◆ Task directions ◆
Copy each line of the data beneath in which the word "Given" appears.

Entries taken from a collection
•••••

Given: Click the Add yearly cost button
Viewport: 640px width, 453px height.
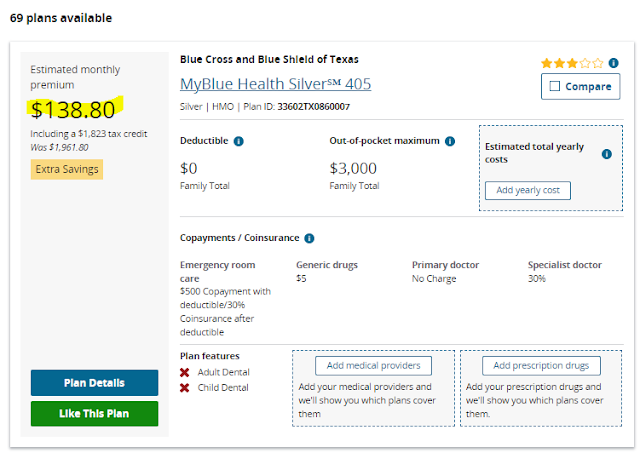Looking at the screenshot, I should pyautogui.click(x=528, y=190).

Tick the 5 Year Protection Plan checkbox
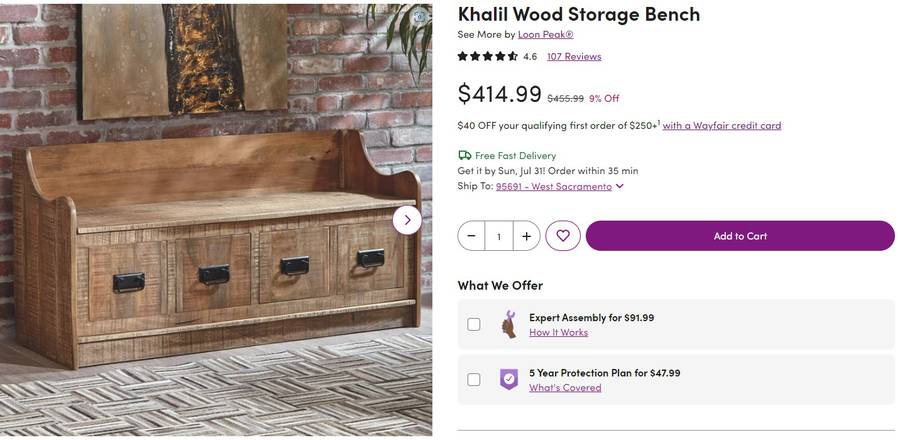[474, 380]
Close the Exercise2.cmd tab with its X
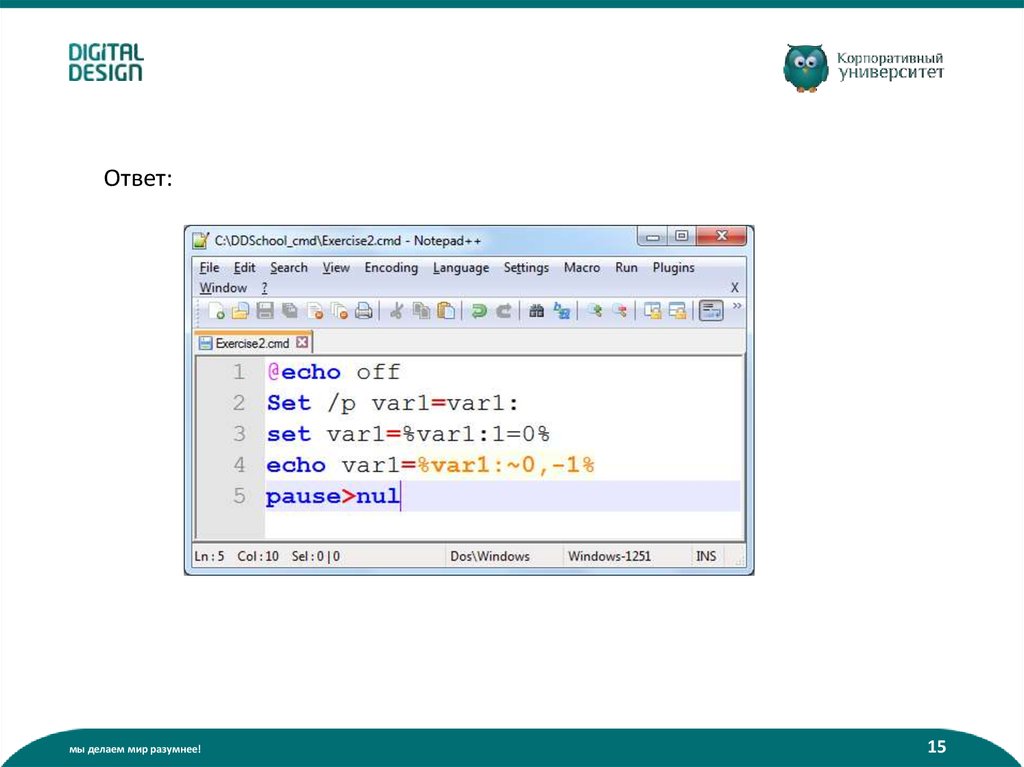The height and width of the screenshot is (767, 1024). (x=303, y=343)
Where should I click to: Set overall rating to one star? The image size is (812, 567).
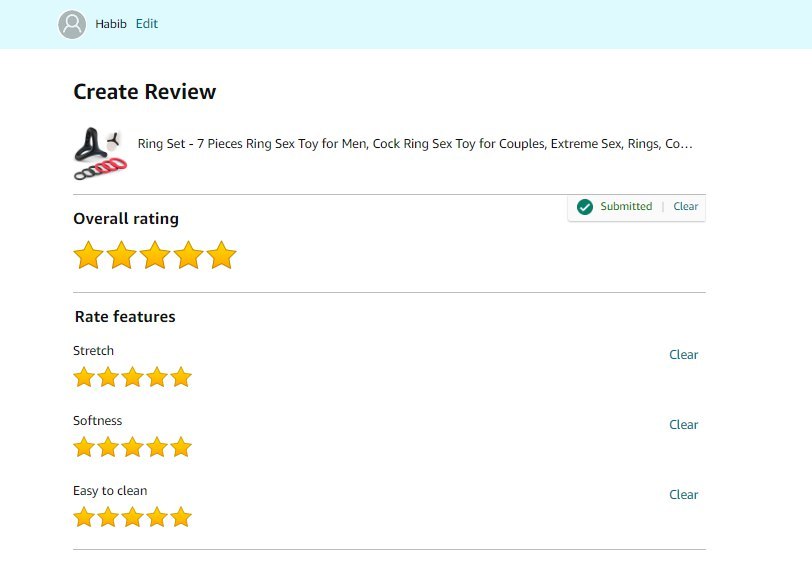(88, 255)
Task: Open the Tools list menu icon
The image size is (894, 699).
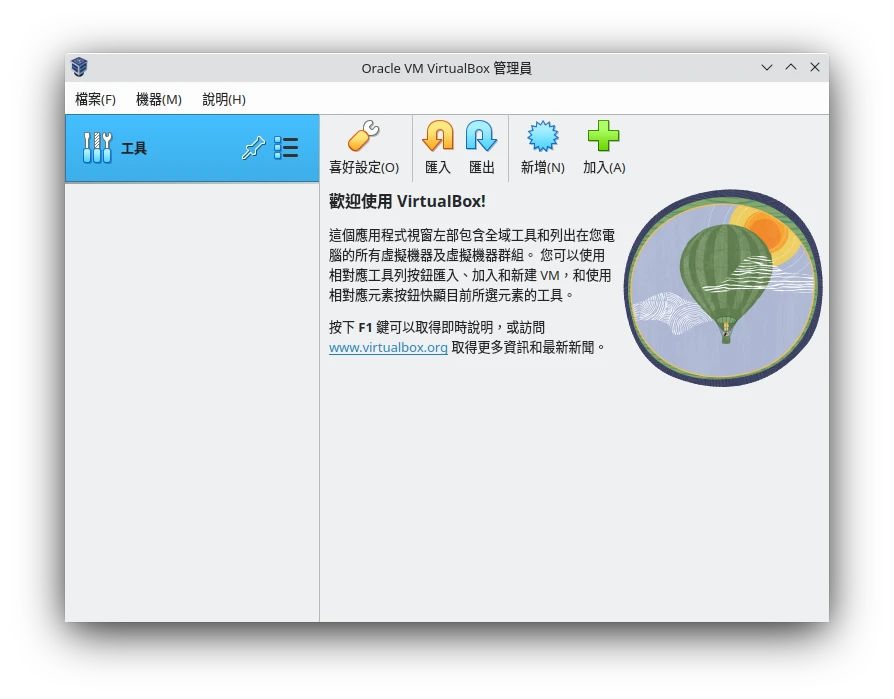Action: tap(286, 148)
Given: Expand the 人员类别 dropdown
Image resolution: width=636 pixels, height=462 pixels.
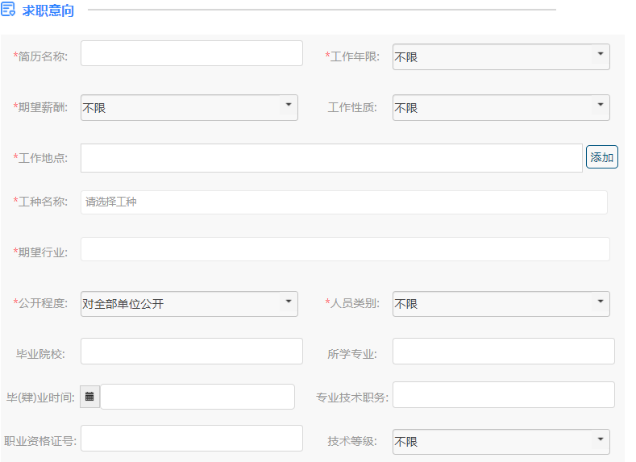Looking at the screenshot, I should point(501,304).
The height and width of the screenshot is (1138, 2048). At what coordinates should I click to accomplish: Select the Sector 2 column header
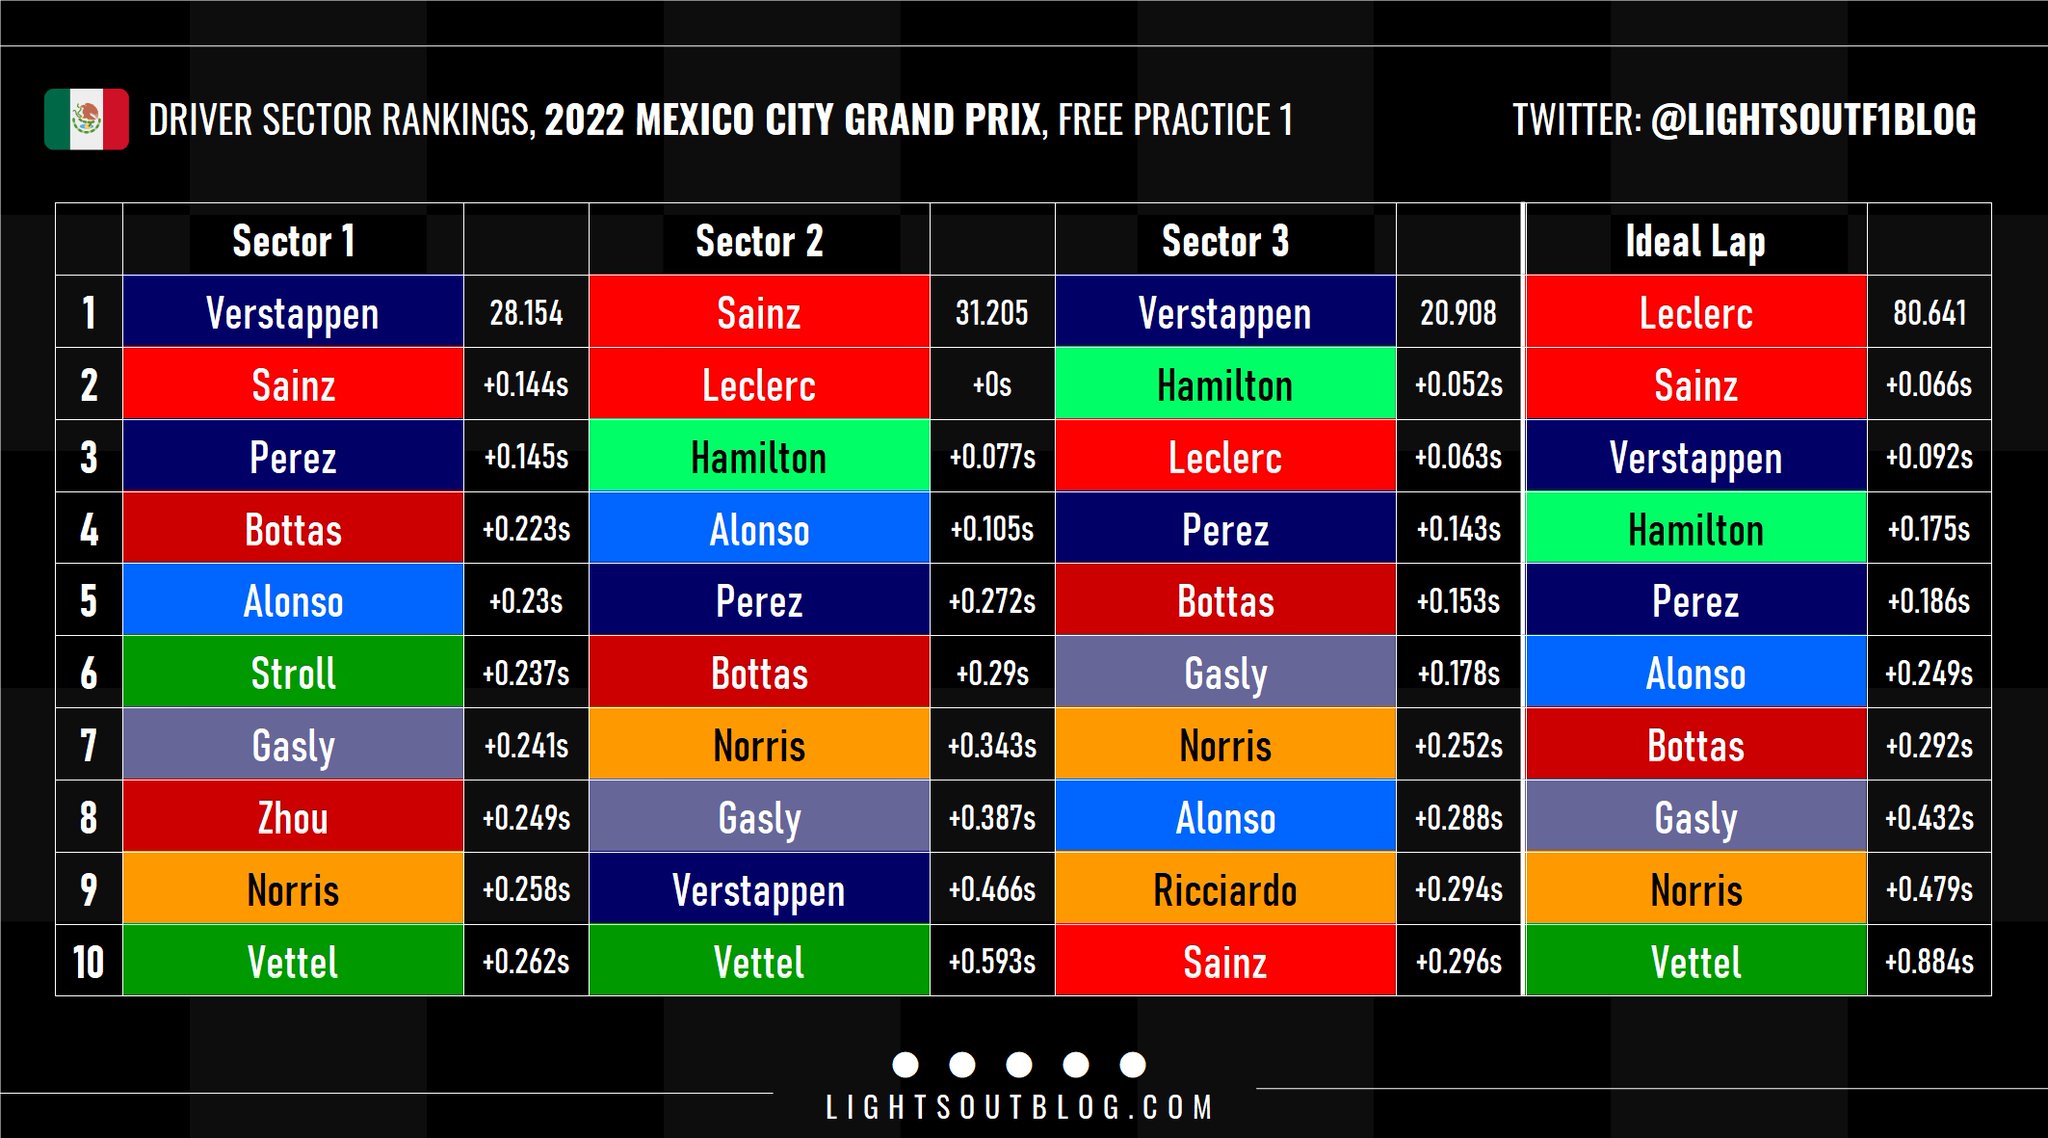click(x=759, y=241)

•••••

◆ The answer ◆
Given: Click the Add yearly cost button
Given: Expand the 人员类别 dropdown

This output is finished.